> [Exercise prompt]: Write the lines below as a JSON list of strings, one string per line, and skip any blank lines.

> [Material to process]:
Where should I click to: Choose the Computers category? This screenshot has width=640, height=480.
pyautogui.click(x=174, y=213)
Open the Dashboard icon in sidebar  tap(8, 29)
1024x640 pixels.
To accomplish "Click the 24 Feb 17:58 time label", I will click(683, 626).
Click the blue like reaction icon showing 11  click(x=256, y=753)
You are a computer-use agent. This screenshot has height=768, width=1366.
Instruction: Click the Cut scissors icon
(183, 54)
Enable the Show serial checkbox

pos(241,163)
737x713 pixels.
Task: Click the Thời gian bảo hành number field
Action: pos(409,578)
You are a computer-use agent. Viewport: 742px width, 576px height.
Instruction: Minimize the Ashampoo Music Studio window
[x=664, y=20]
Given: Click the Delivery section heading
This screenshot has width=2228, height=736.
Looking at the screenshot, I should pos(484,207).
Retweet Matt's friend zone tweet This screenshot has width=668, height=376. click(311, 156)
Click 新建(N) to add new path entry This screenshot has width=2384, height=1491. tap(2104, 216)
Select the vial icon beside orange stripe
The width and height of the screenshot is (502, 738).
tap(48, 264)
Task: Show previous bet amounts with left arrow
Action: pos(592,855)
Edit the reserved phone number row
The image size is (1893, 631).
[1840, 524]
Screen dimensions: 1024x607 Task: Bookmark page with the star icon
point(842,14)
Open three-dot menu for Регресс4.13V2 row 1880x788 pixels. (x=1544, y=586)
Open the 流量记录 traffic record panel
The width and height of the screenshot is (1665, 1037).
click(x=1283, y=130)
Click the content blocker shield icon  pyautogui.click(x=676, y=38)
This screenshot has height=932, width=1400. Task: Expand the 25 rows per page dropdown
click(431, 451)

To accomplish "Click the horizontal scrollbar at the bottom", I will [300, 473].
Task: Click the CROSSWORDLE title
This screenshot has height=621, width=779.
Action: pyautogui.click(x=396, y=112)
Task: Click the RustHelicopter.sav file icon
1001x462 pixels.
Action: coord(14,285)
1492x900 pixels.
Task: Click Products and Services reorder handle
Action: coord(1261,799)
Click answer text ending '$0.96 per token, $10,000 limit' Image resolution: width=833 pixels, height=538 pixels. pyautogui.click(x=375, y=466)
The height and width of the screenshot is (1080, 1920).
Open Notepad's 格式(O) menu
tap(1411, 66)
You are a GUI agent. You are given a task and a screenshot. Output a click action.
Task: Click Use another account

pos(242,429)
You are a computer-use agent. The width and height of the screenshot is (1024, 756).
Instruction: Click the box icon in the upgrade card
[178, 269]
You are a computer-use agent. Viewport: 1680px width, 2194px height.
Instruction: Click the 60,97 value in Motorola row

> [Full solution]:
[
  "Where should I click to: Choose the Computers category? This screenshot has width=640, height=480.",
  "pyautogui.click(x=174, y=213)",
  "Open the Dashboard icon in sidebar  tap(8, 29)",
  "1024x640 pixels.",
  "To accomplish \"Click the 24 Feb 17:58 time label\", I will click(683, 626).",
  "Click the blue like reaction icon showing 11  click(x=256, y=753)",
  "You are a computer-use agent. This screenshot has height=768, width=1366.",
  "Instruction: Click the Cut scissors icon",
  "(183, 54)",
  "Enable the Show serial checkbox",
  "pos(241,163)",
  "737x713 pixels.",
  "Task: Click the Thời gian bảo hành number field",
  "Action: pos(409,578)",
  "You are a computer-use agent. Viewport: 742px width, 576px height.",
  "Instruction: Minimize the Ashampoo Music Studio window",
  "[x=664, y=20]",
  "Given: Click the Delivery section heading",
  "This screenshot has width=2228, height=736.",
  "Looking at the screenshot, I should pos(484,207).",
  "Retweet Matt's friend zone tweet This screenshot has width=668, height=376. click(311, 156)",
  "Click 新建(N) to add new path entry This screenshot has width=2384, height=1491. tap(2104, 216)",
  "Select the vial icon beside orange stripe",
  "The width and height of the screenshot is (502, 738).",
  "tap(48, 264)",
  "Task: Show previous bet amounts with left arrow",
  "Action: pos(592,855)",
  "Edit the reserved phone number row",
  "The image size is (1893, 631).",
  "[1840, 524]",
  "Screen dimensions: 1024x607 Task: Bookmark page with the star icon",
  "point(842,14)",
  "Open three-dot menu for Регресс4.13V2 row 1880x788 pixels. (x=1544, y=586)",
  "Open the 流量记录 traffic record panel",
  "The width and height of the screenshot is (1665, 1037).",
  "click(x=1283, y=130)",
  "Click the content blocker shield icon  pyautogui.click(x=676, y=38)",
  "This screenshot has height=932, width=1400. Task: Expand the 25 rows per page dropdown",
  "click(431, 451)",
  "To accomplish \"Click the horizontal scrollbar at the bottom\", I will [300, 473].",
  "Task: Click the CROSSWORDLE title",
  "This screenshot has height=621, width=779.",
  "Action: pyautogui.click(x=396, y=112)",
  "Task: Click the RustHelicopter.sav file icon",
  "1001x462 pixels.",
  "Action: coord(14,285)",
  "1492x900 pixels.",
  "Task: Click Products and Services reorder handle",
  "Action: coord(1261,799)",
  "Click answer text ending '$0.96 per token, $10,000 limit' Image resolution: width=833 pixels, height=538 pixels. pyautogui.click(x=375, y=466)",
  "The height and width of the screenshot is (1080, 1920).",
  "Open Notepad's 格式(O) menu",
  "tap(1411, 66)",
  "You are a GUI agent. You are given a task and a screenshot. Output a click action.",
  "Task: Click Use another account",
  "pos(242,429)",
  "You are a computer-use agent. The width and height of the screenshot is (1024, 756).",
  "Instruction: Click the box icon in the upgrade card",
  "[178, 269]",
  "You are a computer-use agent. Viewport: 1680px width, 2194px height.",
  "Instruction: Click the 60,97 value in Motorola row"
]